We claim it is a profession characterised by compassion when doctors – and nurses – at Mid-Staffordshire and elsewhere have admitted they were too intimidated, too frightened for their jobs and careers, to speak out about standards of care that would disgrace a 19th century workhouse.
Then there are the patients. Not all are nice people, grateful for doctors’ attention and skills. There are those who demand unnecessary treatments, sometimes aggressively, claiming they have 'rights'. Many look up their symptoms and diagnoses on the web and end up with information – if not understanding – that is embarrassingly new to their doctors. Others persist in lifestyles we know will end up crippling them, in the face of all and any advice. ‘Ungrateful’ is one of the milder descriptions clinicians use.
Pinched between the painful trinity of awkward patients, the mechanistic industrialised system that is healthcare today and almost daily media criticism of everything they do (and how much they are paid for doing it), health professionals are hounded with targets, harassed by diktats and prevented from giving the sick patients the time they need. It is no wonder so many doctors and nurses say they are unhappy, feel demoralised and undervalued.

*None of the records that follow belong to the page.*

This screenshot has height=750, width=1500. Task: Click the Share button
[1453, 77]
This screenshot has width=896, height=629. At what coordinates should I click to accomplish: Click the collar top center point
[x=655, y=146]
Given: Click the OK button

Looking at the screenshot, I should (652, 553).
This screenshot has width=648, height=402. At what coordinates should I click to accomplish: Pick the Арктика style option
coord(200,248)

Most people go into medicine and healthcare because they want to care. They want to help people who are sick and suffering.

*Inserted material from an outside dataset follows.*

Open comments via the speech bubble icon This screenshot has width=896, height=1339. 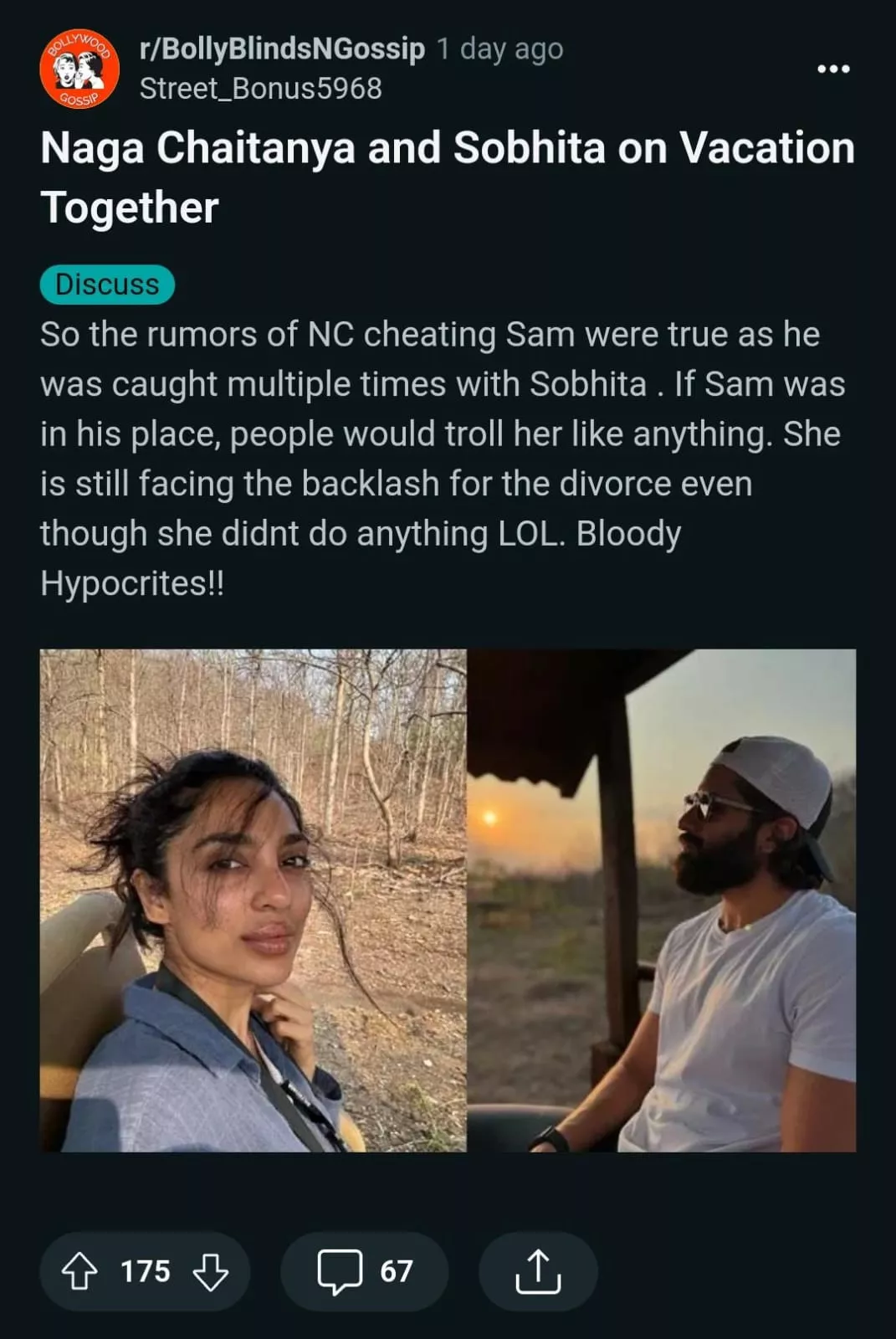340,1270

Yet compassion and commitment are losing ground because the system – and the modern paradigm in medicine – cannot easily measure them. There are no targets for caring. There are no quantifiable biochemical actives. The tacit assumption is that once people become patients, they are nothing more than biochemical machines it is the doctor’s job to fix.
Of course clinicians lose their sense of commitment when compassion and caring are devalued and meaningless. No amount of high tech medicine, no matter how brilliant, is going to cure this. Nor is abolishing primary care trusts. Whatever failures might be laid at their door – and there aren’t as many as some think – they were symptoms of a broken system, not its cause.
People - both patients and professionals – are much more than biochemical systems, so we need medical science to fully embrace the psychological, the social and the ecological as well as the biological. And we need an NHS based on compassionate professionalism and engaged service users. An NHS that creates health with its patients, not in spite of them, and encourages informed choice and decisions. That will re-ignite the commitment and vocation we are in danger of losing.
There is one bright spot on the horizon. The government has recognised the crisis in healthcare. The White Paper, 'Equity and excellence: liberating the NHS' talks about devolving power from Whitehall to patients and health professionals.
It promises that the NHS will live up to the principle of 'nothing about me without me'. It pledges that improving the quality of care will be the main purpose of the NHS. That professionals will focus on improving health outcomes, while patients will have better information, choice and control.
That services will be designed around patients, rather that patients having to fit into whatever is convenient for hospitals, surgeries and community services. If this vision becomes reality, then the crisis in medicine can be solved.
The College of Medicine will do everything in its power to help that happen.